Deshalb sollte schon beim Einkauf der Jahresration auf eine gute Qualität geachtet werden. Wer hier beim Preis sparen will und billige Holzpellets kauft, kann sich schnell verrechnen. Gute Pellets weisen eine hohe Dichte auf, preisgünstigere Pellets dagegen haben diese hohe Dichte nicht. Dementsprechend mehr Pellets werden verbraucht um die Raumtemperatur zu halten, was den Jahresendpreis in die Höhe treibt.
Darüber hinaus ist das umweltfreundliche Material, das aus den Abfällen der Holz verarbeitenden Industrie verwendet wird, ein wichtiger Bestandteil des heute ökologischen Bewusstseins.
Die umweltfreundliche Gasheizung
Die Gasheizung zählt noch immer zu den umweltfreundlichen Heizmethoden der Gegenwart. So wählen rund die Hälfte der deutschen Haushalte die Möglichkeit des preisgünstigen Gasheizers für innen, die einfach im Haus zu installieren ist und wenig Platz beansprucht. Aber: Das war einmal. Denn seit dem Überfall Putins auf die Ukraine sind die Gaspreise geradezu explodiert. Mit Gas innen zu heizen ist nunmehr eine unglaublich teure Sache.
Vor der Installation einer Gasheizung muss der ungefähre Verbrauch pro Jahr berechnet werden. Dieser richtet sich auch nach der Anzahl der Personen im Haushalt.

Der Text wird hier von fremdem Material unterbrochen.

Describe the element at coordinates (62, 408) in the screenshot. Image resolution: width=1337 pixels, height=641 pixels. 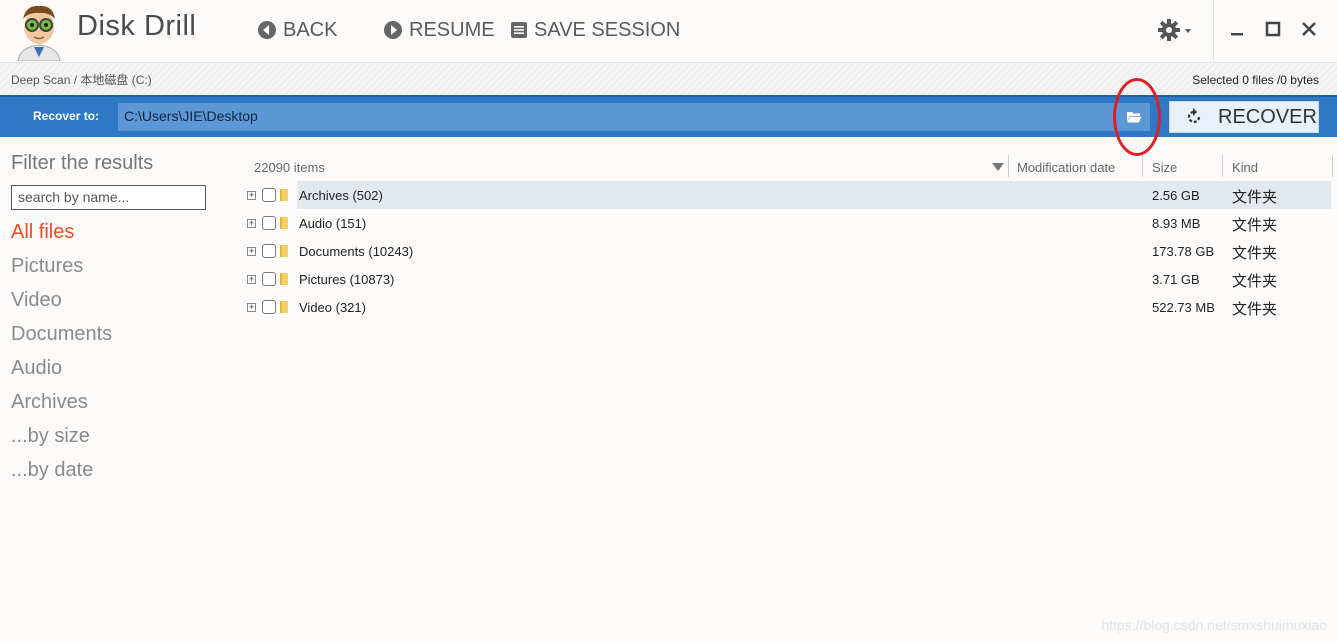
I see `filter-archives: Archives` at that location.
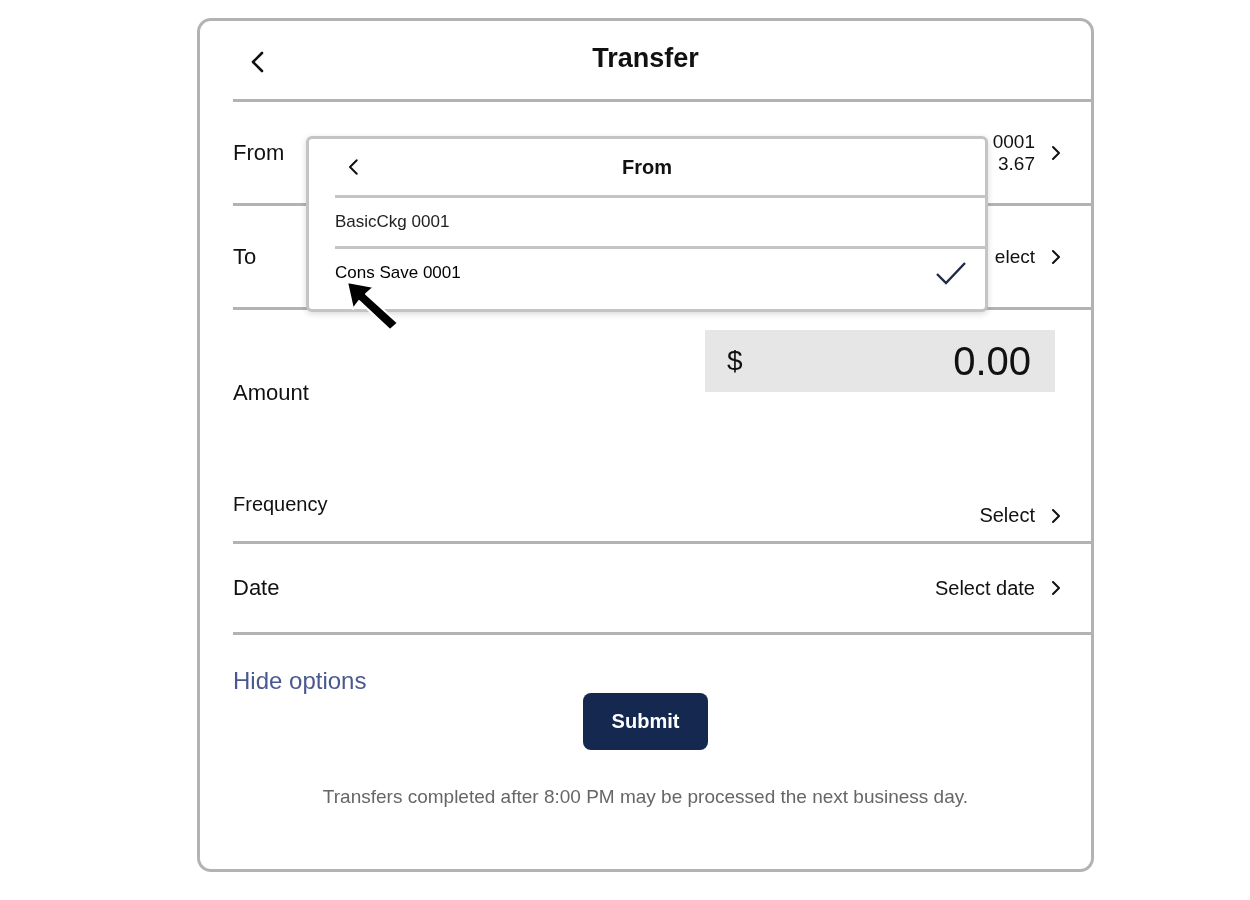 The width and height of the screenshot is (1250, 900). I want to click on row-value: 0001, so click(1014, 142).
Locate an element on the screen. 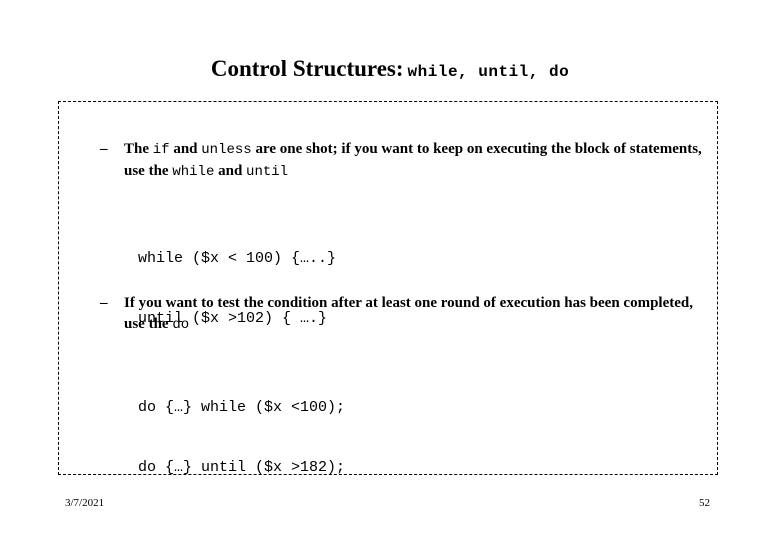 This screenshot has width=780, height=540. page-title: Control Structures: while, until, do is located at coordinates (390, 69).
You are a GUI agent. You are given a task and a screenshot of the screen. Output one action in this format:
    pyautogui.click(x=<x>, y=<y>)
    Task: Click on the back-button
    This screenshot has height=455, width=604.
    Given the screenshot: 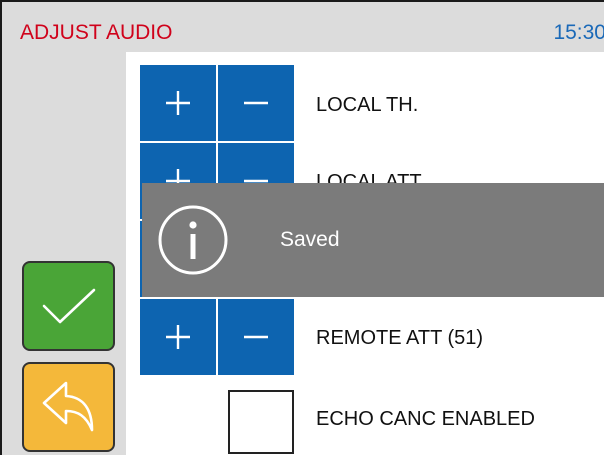 What is the action you would take?
    pyautogui.click(x=68, y=407)
    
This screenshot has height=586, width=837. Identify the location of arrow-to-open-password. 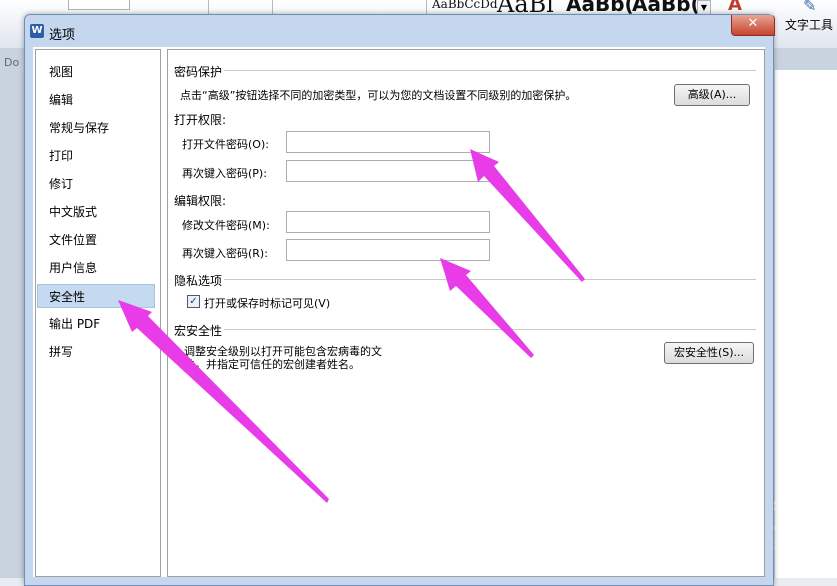
(528, 216).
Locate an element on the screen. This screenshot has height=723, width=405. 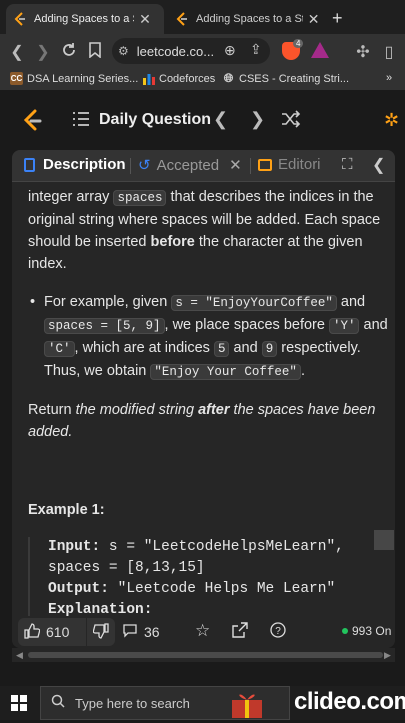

Der entscheidende Faktor, der einer Berechnung zugrunde liegt, ist die Dämmung, die die Fenster, die Fassade sowie das Dach aufweisen.
Außerdem ist vorab zu klären, ob der Warmwasserbedarf ebenfalls von der Gasheizung gestellt werden soll. Neben der alleinigen Gasheizung ist auch eine Kombination mit einer Solarthermieanlage möglich, die einen Teil des Warmwasserbedarfs abdeckt und somit die langfristigen Heizkosten einer Gasheizung reduzieren kann.
Seit dem Ukraine-Krieg ist der Gaspreis in die Höhe geschossen. (Gas)Energie zu sparen ist die eine Sache, den Gaspreis zu vergleichen und einen preiswerten Anbieter zu finden, die andere.
Die richtige Wahl des Tarifs spart bares Geld
Gleichermaßen wichtig für die Gesamtberechnung ist der zu wählende Tarif einer Gasheizung. Dabei kann bei der richtigen Wahl des jeweiligen Anbieters und dem entsprechenden Tarif eine Menge Geld gespart werden. Daher ist ein direkter Preisvergleich der Gaskosten Voraussetzung für einen Vertragsabschluss.